[Material supplied Boundary: Start]

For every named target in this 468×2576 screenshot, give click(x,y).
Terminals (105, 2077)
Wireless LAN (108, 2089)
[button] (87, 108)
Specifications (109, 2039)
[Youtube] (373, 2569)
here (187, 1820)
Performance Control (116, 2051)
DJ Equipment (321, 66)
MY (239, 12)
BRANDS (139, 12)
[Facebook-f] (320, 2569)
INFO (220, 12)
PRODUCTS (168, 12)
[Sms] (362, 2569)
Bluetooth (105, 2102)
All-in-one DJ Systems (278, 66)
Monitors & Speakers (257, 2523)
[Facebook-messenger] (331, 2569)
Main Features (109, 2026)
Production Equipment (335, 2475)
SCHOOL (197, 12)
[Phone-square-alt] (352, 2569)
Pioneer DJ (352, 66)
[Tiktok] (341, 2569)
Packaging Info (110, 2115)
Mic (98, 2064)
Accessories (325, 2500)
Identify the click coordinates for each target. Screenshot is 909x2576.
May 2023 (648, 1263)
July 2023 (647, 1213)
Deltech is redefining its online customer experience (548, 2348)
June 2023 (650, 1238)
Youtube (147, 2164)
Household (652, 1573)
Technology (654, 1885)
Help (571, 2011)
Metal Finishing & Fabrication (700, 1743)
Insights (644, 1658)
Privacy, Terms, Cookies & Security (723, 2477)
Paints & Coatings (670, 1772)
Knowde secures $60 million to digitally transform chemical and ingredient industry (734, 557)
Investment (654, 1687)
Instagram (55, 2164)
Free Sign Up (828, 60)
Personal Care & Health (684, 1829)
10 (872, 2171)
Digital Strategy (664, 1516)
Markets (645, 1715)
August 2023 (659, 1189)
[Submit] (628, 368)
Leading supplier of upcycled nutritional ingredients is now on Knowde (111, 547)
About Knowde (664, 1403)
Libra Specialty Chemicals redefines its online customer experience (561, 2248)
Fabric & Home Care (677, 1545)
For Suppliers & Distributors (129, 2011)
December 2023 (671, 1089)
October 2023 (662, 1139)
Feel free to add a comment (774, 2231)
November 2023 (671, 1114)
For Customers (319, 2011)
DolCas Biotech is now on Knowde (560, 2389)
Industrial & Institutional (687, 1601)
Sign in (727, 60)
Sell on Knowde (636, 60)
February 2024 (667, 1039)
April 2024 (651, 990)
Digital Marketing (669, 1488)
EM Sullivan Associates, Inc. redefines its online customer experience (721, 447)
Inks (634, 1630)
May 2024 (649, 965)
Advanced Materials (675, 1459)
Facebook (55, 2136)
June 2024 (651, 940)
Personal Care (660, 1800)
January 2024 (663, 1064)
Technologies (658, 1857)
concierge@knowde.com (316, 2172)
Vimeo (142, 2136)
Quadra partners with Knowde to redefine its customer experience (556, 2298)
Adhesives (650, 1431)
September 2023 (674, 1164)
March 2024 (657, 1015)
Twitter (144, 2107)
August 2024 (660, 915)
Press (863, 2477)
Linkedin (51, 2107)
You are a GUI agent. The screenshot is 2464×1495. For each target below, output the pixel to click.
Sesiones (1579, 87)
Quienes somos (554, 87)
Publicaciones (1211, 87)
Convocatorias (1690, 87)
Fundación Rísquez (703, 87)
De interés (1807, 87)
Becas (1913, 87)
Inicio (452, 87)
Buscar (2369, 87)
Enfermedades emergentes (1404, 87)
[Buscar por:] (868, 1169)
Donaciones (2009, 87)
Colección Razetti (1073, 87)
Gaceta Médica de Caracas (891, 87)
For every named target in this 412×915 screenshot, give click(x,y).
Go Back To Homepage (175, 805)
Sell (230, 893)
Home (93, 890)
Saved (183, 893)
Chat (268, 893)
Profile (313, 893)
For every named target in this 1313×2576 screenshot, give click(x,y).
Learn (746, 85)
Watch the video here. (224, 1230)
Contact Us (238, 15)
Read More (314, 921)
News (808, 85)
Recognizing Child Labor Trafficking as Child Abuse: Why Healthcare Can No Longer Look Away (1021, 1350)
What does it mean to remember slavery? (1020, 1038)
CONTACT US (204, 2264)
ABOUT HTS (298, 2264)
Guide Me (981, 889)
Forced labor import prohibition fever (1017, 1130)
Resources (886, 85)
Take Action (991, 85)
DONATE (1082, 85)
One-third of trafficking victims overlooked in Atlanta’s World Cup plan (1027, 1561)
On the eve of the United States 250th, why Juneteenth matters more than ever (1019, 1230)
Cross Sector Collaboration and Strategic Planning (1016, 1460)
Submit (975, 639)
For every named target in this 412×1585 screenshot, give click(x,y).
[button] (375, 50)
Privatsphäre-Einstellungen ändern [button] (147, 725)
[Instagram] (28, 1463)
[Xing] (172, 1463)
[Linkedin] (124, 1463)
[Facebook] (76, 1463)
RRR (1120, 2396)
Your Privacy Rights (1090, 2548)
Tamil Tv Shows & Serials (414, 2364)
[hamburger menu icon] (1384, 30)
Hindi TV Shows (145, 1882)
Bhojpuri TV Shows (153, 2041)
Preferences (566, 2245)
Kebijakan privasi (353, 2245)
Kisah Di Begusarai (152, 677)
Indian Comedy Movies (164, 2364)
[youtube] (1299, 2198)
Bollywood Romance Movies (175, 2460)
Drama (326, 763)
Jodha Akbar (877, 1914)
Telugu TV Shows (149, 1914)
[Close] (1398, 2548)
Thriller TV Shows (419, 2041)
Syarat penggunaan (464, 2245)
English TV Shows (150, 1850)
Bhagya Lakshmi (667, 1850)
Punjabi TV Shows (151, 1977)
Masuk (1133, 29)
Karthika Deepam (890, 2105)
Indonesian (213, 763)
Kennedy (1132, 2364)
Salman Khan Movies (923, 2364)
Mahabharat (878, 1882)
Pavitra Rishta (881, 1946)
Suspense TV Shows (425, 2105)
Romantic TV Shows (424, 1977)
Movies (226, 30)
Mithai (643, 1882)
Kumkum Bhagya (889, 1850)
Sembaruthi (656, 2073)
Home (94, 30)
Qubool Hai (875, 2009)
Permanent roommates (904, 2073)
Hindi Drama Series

[Material supplied Boundary: End]

Exercise description: Please give all of the entries again, exactly as written.

Task response:
For every named target in this 468×2576 screenshot, give click(x,y).
Terminals (105, 2077)
Wireless LAN (108, 2089)
[button] (87, 108)
Specifications (109, 2039)
[Youtube] (373, 2569)
here (187, 1820)
Performance Control (116, 2051)
DJ Equipment (321, 66)
MY (239, 12)
BRANDS (139, 12)
[Facebook-f] (320, 2569)
INFO (220, 12)
PRODUCTS (168, 12)
[Sms] (362, 2569)
Bluetooth (105, 2102)
All-in-one DJ Systems (278, 66)
Monitors & Speakers (257, 2523)
[Facebook-messenger] (331, 2569)
Main Features (109, 2026)
Production Equipment (335, 2475)
SCHOOL (197, 12)
[Phone-square-alt] (352, 2569)
Pioneer DJ (352, 66)
[Tiktok] (341, 2569)
Packaging Info (110, 2115)
Mic (98, 2064)
Accessories (325, 2500)
Identify the click coordinates for each target. Screenshot is 909x2576.
May 2023 (648, 1263)
July 2023 (647, 1213)
Deltech is redefining its online customer experience (548, 2348)
June 2023 (650, 1238)
Youtube (147, 2164)
Household (652, 1573)
Technology (654, 1885)
Help (571, 2011)
Metal Finishing & Fabrication (700, 1743)
Insights (644, 1658)
Privacy, Terms, Cookies & Security (723, 2477)
Paints & Coatings (670, 1772)
Knowde secures $60 million to digitally transform chemical and ingredient industry (734, 557)
Investment (654, 1687)
Instagram (55, 2164)
Free Sign Up (828, 60)
Personal Care & Health (684, 1829)
10 (872, 2171)
Digital Strategy (664, 1516)
Markets (645, 1715)
August 2023 (659, 1189)
[Submit] (628, 368)
Leading supplier of upcycled nutritional ingredients is now on Knowde (111, 547)
About Knowde (664, 1403)
Libra Specialty Chemicals redefines its online customer experience (561, 2248)
Fabric & Home Care (677, 1545)
For Suppliers & Distributors (129, 2011)
December 2023 (671, 1089)
October 2023 (662, 1139)
Feel free to add a comment (774, 2231)
November 2023 (671, 1114)
For Customers (319, 2011)
DolCas Biotech is now on Knowde (560, 2389)
Industrial & Institutional (687, 1601)
Sign in (727, 60)
Sell on Knowde (636, 60)
February 2024 (667, 1039)
April 2024 (651, 990)
Digital Marketing (669, 1488)
EM Sullivan Associates, Inc. redefines its online customer experience (721, 447)
Inks (634, 1630)
May 2024 (649, 965)
Advanced Materials (675, 1459)
Facebook (55, 2136)
June 2024 (651, 940)
Personal Care (660, 1800)
January 2024 (663, 1064)
Technologies (658, 1857)
concierge@knowde.com (316, 2172)
Vimeo (142, 2136)
Quadra partners with Knowde to redefine its customer experience (556, 2298)
Adhesives (650, 1431)
September 2023 (674, 1164)
March 2024 (657, 1015)
Twitter (144, 2107)
August 2024 (660, 915)
Press (863, 2477)
Linkedin (51, 2107)
You are a GUI agent. The screenshot is 2464×1495. For each target below, output the pixel to click.
Sesiones (1579, 87)
Quienes somos (554, 87)
Publicaciones (1211, 87)
Convocatorias (1690, 87)
Fundación Rísquez (703, 87)
De interés (1807, 87)
Becas (1913, 87)
Inicio (452, 87)
Buscar (2369, 87)
Enfermedades emergentes (1404, 87)
[Buscar por:] (868, 1169)
Donaciones (2009, 87)
Colección Razetti (1073, 87)
Gaceta Médica de Caracas (891, 87)
For every named target in this 412×915 screenshot, give click(x,y).
Go Back To Homepage (175, 805)
Sell (230, 893)
Home (93, 890)
Saved (183, 893)
Chat (268, 893)
Profile (313, 893)
For every named target in this 1313×2576 screenshot, give click(x,y).
Learn (746, 85)
Watch the video here. (224, 1230)
Contact Us (238, 15)
Read More (314, 921)
News (808, 85)
Recognizing Child Labor Trafficking as Child Abuse: Why Healthcare Can No Longer Look Away (1021, 1350)
What does it mean to remember slavery? (1020, 1038)
CONTACT US (204, 2264)
ABOUT HTS (298, 2264)
Guide Me (981, 889)
Forced labor import prohibition fever (1017, 1130)
Resources (886, 85)
Take Action (991, 85)
DONATE (1082, 85)
One-third of trafficking victims overlooked in Atlanta’s World Cup plan (1027, 1561)
On the eve of the United States 250th, why Juneteenth matters more than ever (1019, 1230)
Cross Sector Collaboration and Strategic Planning (1016, 1460)
Submit (975, 639)
For every named target in this 412×1585 screenshot, give click(x,y).
[button] (375, 50)
Privatsphäre-Einstellungen ändern [button] (147, 725)
[Instagram] (28, 1463)
[Xing] (172, 1463)
[Linkedin] (124, 1463)
[Facebook] (76, 1463)
RRR (1120, 2396)
Your Privacy Rights (1090, 2548)
Tamil Tv Shows & Serials (414, 2364)
[hamburger menu icon] (1384, 30)
Hindi TV Shows (145, 1882)
Bhojpuri TV Shows (153, 2041)
Preferences (566, 2245)
Kebijakan privasi (353, 2245)
Kisah Di Begusarai (152, 677)
Indian Comedy Movies (164, 2364)
[youtube] (1299, 2198)
Bollywood Romance Movies (175, 2460)
Drama (326, 763)
Jodha Akbar (877, 1914)
Telugu TV Shows (149, 1914)
[Close] (1398, 2548)
Thriller TV Shows (419, 2041)
Syarat penggunaan (464, 2245)
English TV Shows (150, 1850)
Bhagya Lakshmi (667, 1850)
Punjabi TV Shows (151, 1977)
Masuk (1133, 29)
Karthika Deepam (890, 2105)
Indonesian (213, 763)
Kennedy (1132, 2364)
Salman Khan Movies (923, 2364)
Mahabharat (878, 1882)
Pavitra Rishta (881, 1946)
Suspense TV Shows (425, 2105)
Romantic TV Shows (424, 1977)
Movies (226, 30)
Mithai (643, 1882)
Kumkum Bhagya (889, 1850)
Sembaruthi (656, 2073)
Home (94, 30)
Qubool Hai (875, 2009)
Permanent roommates (904, 2073)
Hindi Drama Series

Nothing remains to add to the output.